◆ Задания
- 1) Проверьте, согласуются ли с текстом об идиллиях Дельвига утверждения: (a) Гнедич перевел идиллию Феокрита «Сиракузянка» в 1811 году; (b) по мнению Гнедича, предметом идиллической поэзии могут быть только пастухи; (c) Пушкин писал, что Дельвиг сумел угадать римскую поэзию. На каждое ответьте «да» или «нет» и дословно процитируйте решающие слова текста.
- 2) Продолжите текст об идиллиях Дельвига, начав сразу после его последнего предложения.

◆ Показанный текст
==*==
Дельвиг вошел в русскую литературу как мастер идиллического жанра в антологическом роде. «Какую силу воображения должно иметь, – писал об идиллиях Дельвига Пушкин, – дабы так совершенно перенестись из 19 столетия в золотой век, и какое необыкновенное чутье изящного, чтобы так угадать греческую поэзию». Пушкин почувствовал в поэзии Дельвига живое дыхание прошлого, историзм в передаче «детства рода человеческого».
В своих опытах Дельвиг шел от Н. И. Гнедича, который в предисловии к собственному переводу идиллии Феокрита «Сиракузянка» (1811) отметил, что «род поэзии идиллической, более, нежели всякий другой, требует содержаний народных, отечественных; не одни пастухи, но все состояния людей, по роду жизни близких к природе, могут быть предметом сей поэзии».
В своих идиллиях Дельвиг переносит читателя в «золотой век» античности, где человек еще не был отчужден от общества и жил в гармоническом союзе с природой. Все здесь овеяно романтической мечтой поэта о простых и неразложимых ценностях жизни, утраченных современной цивилизацией. Поэт изображает античность как неповторимую эпоху, сохраняющую для современного человека свое обаяние и рождающую тоску о том, что наш мир потерял.
==*==
◆ Сохраненные данные
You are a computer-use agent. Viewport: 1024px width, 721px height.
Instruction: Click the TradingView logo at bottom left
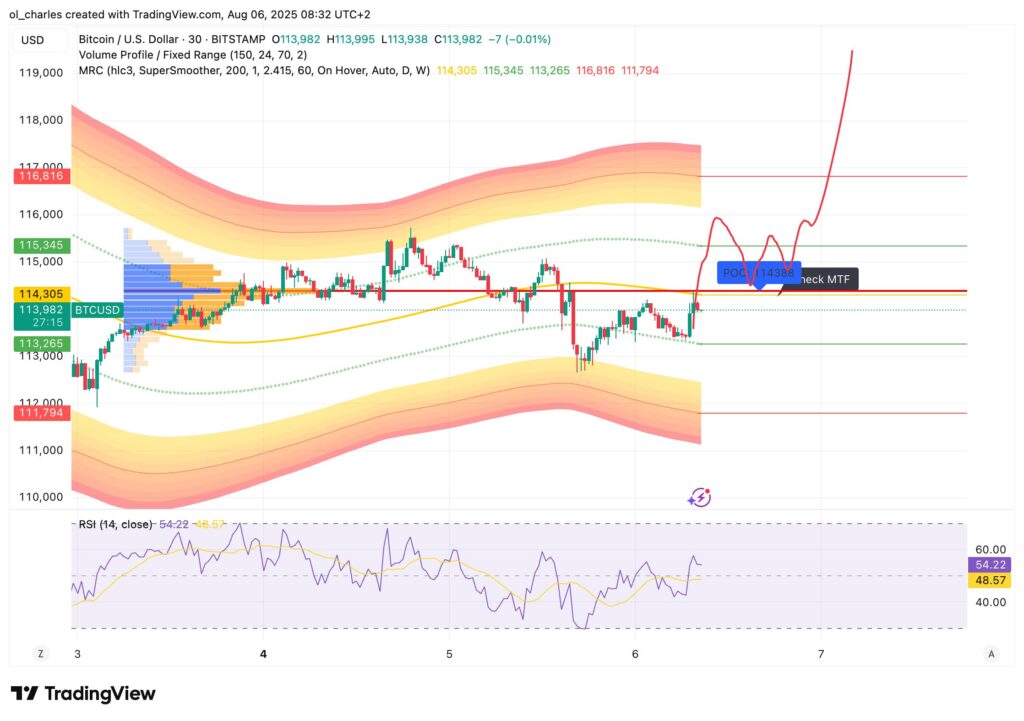(83, 693)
==*==
◆ Ожидаемые ответы
- 1)
(a) Да: «в предисловии к собственному переводу идиллии Феокрита «Сиракузянка» (1811)».
(b) Нет: «не одни пастухи, но все состояния людей, по роду жизни близких к природе, могут быть предметом сей поэзии».
(c) Нет: «чтобы так угадать греческую поэзию».

- 2)
Его идиллии приближаются к жанровым сценкам, картинкам, изображающим те или иные эпизоды из жизни простых поселян. Это герои, наделенные скромными и простыми добродетелями: они не умеют притворяться и лгать, драмы в их быту напоминают мирные семейные ссоры, которые лишь укрепляют прочность общинной жизни. По-своему простой человек живет, любит, дружит и веселится, по-своему встречает он и роковую для современных романтиков смерть. Живущий в единстве с природой, он не чувствует трагизма в кратковременности своего существования.
Но как только микроб обмана проникает в мир этих чистых отношений, наступает катастрофа. В идиллии «Конец золотого века» (1828) городской юноша Мелетий соблазняет пастушку Амариллу, и тогда всю страну постигает несчастье. Тонет в реке Амарилла, меркнет красота Аркадии, холод душевный студит сердца поселян, разрушается навсегда гармония между человеком и природой. Этот мотив в нашей литературе будет жить долго. Отзовется он в стихотворении друга Дельвига Баратынского «Последний поэт». Оживет в повести «Казаки» Л. Н. Толстого. А потом «золотой век» будет тревожить воображение героев Ф. М. Достоевского, отзовется в сне Версилова из его романа «Подросток».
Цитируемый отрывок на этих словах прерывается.